As a volunteer at Canaveral National Seashore, do you mostly work in the visitor center?
I work in the Apollo Beach Visitor’s Center once a week and I also help with the turtle watches and community outreach programs, such as Turtle Day in Ponce Inlet and Indigenous People's Day. If we have education groups coming in from schools or home schools, I will help with that. One year, I helped paint Canaveral’s float for the New Smyrna Beach Christmas Parade. I pretty much do whatever needs to be done.
How many years have you volunteered at Canaveral National Seashore?
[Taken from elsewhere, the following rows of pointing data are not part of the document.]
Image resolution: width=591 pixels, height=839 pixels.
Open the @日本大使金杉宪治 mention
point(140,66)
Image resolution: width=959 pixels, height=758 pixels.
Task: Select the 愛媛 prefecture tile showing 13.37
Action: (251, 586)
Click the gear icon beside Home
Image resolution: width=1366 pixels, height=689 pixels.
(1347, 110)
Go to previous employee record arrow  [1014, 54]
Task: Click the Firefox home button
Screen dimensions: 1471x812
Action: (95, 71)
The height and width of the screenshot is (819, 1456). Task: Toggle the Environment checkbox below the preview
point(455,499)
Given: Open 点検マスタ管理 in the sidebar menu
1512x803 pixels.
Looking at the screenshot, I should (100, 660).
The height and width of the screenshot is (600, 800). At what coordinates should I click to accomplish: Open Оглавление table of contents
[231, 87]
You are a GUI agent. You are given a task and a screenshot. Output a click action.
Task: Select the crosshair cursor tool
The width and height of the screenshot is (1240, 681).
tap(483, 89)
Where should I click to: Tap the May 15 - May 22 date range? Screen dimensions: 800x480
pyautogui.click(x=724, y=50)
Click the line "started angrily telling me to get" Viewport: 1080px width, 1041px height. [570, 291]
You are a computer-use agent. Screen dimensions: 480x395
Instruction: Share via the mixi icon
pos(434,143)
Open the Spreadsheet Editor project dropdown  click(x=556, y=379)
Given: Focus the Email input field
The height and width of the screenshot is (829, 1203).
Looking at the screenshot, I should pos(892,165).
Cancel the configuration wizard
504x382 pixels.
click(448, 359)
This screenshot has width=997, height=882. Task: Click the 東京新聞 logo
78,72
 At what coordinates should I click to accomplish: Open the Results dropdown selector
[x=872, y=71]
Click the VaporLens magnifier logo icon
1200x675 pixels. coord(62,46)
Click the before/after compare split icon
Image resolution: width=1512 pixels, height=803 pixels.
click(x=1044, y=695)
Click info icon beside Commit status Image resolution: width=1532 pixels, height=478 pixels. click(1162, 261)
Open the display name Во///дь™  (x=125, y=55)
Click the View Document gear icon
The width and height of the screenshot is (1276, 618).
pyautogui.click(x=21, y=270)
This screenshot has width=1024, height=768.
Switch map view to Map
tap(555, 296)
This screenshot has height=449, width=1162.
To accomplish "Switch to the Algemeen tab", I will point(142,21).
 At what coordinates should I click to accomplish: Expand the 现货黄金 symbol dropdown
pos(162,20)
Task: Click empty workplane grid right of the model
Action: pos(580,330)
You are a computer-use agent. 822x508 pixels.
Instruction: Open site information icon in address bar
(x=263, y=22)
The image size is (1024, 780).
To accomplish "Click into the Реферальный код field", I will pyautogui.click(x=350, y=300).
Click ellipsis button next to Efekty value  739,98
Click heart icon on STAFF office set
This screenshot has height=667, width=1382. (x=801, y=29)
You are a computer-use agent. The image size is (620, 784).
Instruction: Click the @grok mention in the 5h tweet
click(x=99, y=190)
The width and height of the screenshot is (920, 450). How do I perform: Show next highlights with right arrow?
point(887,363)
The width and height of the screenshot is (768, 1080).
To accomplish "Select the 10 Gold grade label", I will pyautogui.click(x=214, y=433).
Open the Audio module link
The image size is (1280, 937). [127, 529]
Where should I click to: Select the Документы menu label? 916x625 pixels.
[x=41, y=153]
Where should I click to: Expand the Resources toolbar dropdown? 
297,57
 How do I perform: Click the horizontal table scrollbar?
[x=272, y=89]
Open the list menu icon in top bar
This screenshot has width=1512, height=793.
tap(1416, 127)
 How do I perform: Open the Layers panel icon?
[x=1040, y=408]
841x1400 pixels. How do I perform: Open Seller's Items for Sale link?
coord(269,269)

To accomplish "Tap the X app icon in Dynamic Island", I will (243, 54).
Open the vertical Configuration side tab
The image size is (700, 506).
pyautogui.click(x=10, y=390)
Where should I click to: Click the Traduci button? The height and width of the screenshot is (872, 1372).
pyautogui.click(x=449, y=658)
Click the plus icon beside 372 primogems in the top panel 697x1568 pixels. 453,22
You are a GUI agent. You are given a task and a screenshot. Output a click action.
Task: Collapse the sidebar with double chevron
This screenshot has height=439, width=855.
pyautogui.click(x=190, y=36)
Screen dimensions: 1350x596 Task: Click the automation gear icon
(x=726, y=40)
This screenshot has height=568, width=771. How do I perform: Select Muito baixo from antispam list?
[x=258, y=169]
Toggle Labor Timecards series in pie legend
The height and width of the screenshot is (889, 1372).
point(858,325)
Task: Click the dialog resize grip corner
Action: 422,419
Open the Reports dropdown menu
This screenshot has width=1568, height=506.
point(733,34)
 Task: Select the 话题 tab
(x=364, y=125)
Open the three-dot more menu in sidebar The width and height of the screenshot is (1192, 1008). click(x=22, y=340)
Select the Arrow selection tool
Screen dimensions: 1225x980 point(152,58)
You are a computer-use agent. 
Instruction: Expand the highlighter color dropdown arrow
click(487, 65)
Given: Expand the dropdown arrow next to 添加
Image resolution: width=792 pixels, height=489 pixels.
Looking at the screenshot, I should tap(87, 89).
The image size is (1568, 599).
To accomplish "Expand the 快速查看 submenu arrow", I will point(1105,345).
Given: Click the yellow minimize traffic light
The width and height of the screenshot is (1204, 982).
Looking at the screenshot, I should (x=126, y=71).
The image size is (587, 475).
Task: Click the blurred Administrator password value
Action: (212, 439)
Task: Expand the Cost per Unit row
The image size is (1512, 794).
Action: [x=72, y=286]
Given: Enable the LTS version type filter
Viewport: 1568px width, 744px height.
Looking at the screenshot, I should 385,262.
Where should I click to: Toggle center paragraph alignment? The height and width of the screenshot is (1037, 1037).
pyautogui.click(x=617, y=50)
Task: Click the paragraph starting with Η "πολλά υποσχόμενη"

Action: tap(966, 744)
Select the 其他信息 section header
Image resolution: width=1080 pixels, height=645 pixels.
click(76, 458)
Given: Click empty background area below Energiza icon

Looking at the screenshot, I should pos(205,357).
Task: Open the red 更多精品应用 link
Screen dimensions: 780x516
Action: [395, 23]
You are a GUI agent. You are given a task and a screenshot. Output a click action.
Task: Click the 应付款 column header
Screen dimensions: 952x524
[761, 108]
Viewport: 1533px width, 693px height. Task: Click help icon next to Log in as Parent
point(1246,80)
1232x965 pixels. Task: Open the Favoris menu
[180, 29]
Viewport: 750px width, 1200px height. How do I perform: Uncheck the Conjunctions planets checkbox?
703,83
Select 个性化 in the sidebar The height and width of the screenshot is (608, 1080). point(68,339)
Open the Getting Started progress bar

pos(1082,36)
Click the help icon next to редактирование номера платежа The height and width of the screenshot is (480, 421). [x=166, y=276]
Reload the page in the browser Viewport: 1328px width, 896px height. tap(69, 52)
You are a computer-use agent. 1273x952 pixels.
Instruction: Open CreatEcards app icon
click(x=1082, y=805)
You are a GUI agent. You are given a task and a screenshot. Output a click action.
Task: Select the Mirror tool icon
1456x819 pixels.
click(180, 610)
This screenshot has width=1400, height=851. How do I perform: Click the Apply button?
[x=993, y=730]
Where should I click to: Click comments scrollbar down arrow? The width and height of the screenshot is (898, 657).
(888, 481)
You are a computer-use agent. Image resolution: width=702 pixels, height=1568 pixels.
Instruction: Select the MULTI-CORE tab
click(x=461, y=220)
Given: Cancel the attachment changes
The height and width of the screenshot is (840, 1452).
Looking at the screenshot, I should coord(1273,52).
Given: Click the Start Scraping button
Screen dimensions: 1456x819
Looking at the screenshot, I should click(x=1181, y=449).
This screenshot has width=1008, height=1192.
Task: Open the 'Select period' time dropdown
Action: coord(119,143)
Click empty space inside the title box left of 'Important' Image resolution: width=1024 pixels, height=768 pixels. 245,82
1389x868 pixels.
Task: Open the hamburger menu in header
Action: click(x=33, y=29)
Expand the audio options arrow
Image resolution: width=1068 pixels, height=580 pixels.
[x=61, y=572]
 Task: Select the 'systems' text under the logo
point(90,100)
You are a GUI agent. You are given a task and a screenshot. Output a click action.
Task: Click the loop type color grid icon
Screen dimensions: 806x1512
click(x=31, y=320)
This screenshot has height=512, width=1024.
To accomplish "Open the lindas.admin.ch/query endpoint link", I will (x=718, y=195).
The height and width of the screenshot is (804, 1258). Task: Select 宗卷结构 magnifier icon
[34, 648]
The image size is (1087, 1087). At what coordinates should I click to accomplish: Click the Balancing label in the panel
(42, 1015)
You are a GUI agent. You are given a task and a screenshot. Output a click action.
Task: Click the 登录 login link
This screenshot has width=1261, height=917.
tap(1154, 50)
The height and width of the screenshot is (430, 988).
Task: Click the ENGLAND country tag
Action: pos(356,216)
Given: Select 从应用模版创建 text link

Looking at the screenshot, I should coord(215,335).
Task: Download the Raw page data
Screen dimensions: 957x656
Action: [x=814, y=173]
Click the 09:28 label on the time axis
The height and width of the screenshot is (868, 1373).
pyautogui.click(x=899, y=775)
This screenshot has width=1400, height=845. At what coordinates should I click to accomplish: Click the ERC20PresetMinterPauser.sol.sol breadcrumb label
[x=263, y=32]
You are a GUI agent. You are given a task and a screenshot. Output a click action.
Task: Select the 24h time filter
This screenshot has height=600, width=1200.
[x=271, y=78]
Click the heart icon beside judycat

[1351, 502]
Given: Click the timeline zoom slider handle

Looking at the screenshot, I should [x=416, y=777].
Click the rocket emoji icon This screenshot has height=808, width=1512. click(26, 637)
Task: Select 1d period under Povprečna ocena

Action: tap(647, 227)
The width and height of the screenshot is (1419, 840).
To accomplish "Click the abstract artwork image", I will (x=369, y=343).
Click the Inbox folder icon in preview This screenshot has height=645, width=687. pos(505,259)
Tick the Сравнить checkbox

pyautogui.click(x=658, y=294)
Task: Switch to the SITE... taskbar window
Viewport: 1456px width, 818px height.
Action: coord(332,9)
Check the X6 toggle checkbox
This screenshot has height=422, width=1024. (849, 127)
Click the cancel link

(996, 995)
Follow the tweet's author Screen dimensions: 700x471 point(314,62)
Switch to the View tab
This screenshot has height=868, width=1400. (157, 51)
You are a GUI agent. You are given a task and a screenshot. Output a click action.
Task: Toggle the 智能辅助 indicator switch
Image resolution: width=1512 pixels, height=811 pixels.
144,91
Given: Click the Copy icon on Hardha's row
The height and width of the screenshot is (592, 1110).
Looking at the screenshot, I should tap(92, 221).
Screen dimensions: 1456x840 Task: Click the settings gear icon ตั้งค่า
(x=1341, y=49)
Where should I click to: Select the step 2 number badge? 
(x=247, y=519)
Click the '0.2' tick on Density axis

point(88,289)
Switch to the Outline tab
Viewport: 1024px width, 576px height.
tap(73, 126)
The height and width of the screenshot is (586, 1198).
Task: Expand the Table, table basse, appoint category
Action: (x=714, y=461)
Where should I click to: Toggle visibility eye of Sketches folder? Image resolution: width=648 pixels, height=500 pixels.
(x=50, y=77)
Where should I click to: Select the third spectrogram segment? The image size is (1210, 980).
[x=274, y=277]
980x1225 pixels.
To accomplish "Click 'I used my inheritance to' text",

I believe it’s seven years.
And why do you volunteer at Canaveral?
Well, my career involved me working in an enclosed environment and I just decided that when I volunteered in my retirement, it was going to be doing something outside. I was not going to be sitting at a desk. Then we found New Smyrna Beach and bought a place on South Atlantic Avenue a couple miles from the park. That was our dream to live close to a national park and be able to get outdoors. We discovered New Smyrna by accident on a road trip and said, “Wow, this could be it.” We had looked for about a year for the right place to retire and we found it!
What did you do in your career?
I worked in a hospital setting for inpatient behavioral health. I did that for several years.
What do you enjoy most about working at Canaveral National Seashore?
Just meeting people. I like to be behind the scenes and I enjoy representing our park. I think we have a little jewel here. It's small and unlike some other larger national parks, not a lot of people know about it. I really love the services that we offer for kids in this park.
Why do you like to volunteer?
Volunteering means giving back. I think that's important for the community. And, it gets me out of the house, too.
Have you had a highlight here at Canaveral National Seashore that stands out as a volunteer?
Yes, it was during a Turtle Watch event. We were watching a loggerhead nest, which is kind of our focus, and then when we were walking back, we saw a turtle nest hatching. I had never seen both nesting and hatching on the same night. Hatching is very unpredictable, so to be able to see that happen and to be out there on the beach when it was happening was pretty spectacular. The Turtle Watch participants were pretty amazed, too. They got a lot of bang for their buck that night! That has been one of the highlights for me. I just love it here.